Problem to solve: Reproduce the listing below verbatim, line for line.

Data:
======

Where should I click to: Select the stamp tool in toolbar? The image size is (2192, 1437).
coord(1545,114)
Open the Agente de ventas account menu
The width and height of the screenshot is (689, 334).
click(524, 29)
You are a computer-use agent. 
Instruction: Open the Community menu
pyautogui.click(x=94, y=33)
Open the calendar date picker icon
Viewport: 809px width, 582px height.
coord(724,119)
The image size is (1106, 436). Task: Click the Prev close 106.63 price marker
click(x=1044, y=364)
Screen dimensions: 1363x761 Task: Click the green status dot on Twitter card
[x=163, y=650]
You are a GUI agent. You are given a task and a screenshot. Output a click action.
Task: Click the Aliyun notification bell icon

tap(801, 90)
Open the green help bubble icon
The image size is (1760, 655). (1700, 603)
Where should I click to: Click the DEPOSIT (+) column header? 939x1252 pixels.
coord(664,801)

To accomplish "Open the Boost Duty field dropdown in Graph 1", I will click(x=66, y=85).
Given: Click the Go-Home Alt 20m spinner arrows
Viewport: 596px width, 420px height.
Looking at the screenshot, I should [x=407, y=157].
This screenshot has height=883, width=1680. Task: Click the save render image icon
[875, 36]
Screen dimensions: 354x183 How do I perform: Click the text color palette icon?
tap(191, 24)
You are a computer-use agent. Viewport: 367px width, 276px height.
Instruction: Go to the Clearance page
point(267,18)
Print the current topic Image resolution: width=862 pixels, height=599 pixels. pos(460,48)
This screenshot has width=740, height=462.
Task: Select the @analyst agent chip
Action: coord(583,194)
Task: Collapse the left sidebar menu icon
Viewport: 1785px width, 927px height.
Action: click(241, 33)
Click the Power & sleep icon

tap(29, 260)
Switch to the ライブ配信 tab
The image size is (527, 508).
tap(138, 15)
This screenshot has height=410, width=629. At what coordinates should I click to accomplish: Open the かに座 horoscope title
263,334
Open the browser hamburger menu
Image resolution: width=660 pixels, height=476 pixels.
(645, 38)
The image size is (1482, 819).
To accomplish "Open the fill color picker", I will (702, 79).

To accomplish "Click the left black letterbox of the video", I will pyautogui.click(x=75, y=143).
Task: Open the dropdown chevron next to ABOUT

======

The result:
Where should I click to: Select the stamp tool in toolbar? The image size is (2192, 1437).
coord(1545,114)
Open the Agente de ventas account menu
The width and height of the screenshot is (689, 334).
click(524, 29)
You are a computer-use agent. 
Instruction: Open the Community menu
pyautogui.click(x=94, y=33)
Open the calendar date picker icon
Viewport: 809px width, 582px height.
coord(724,119)
The image size is (1106, 436). Task: Click the Prev close 106.63 price marker
click(x=1044, y=364)
Screen dimensions: 1363x761 Task: Click the green status dot on Twitter card
[x=163, y=650]
You are a GUI agent. You are given a task and a screenshot. Output a click action.
Task: Click the Aliyun notification bell icon

tap(801, 90)
Open the green help bubble icon
The image size is (1760, 655). (1700, 603)
Where should I click to: Click the DEPOSIT (+) column header? 939x1252 pixels.
coord(664,801)

To accomplish "Open the Boost Duty field dropdown in Graph 1", I will click(x=66, y=85).
Given: Click the Go-Home Alt 20m spinner arrows
Viewport: 596px width, 420px height.
Looking at the screenshot, I should [x=407, y=157].
This screenshot has height=883, width=1680. Task: Click the save render image icon
[875, 36]
Screen dimensions: 354x183 How do I perform: Click the text color palette icon?
tap(191, 24)
You are a computer-use agent. Viewport: 367px width, 276px height.
Instruction: Go to the Clearance page
point(267,18)
Print the current topic Image resolution: width=862 pixels, height=599 pixels. pos(460,48)
This screenshot has width=740, height=462.
Task: Select the @analyst agent chip
Action: coord(583,194)
Task: Collapse the left sidebar menu icon
Viewport: 1785px width, 927px height.
Action: click(241, 33)
Click the Power & sleep icon

tap(29, 260)
Switch to the ライブ配信 tab
The image size is (527, 508).
tap(138, 15)
This screenshot has height=410, width=629. At what coordinates should I click to accomplish: Open the かに座 horoscope title
263,334
Open the browser hamburger menu
Image resolution: width=660 pixels, height=476 pixels.
(645, 38)
The image size is (1482, 819).
To accomplish "Open the fill color picker", I will (702, 79).

To accomplish "Click the left black letterbox of the video", I will pyautogui.click(x=75, y=143).
Task: Open the dropdown chevron next to ABOUT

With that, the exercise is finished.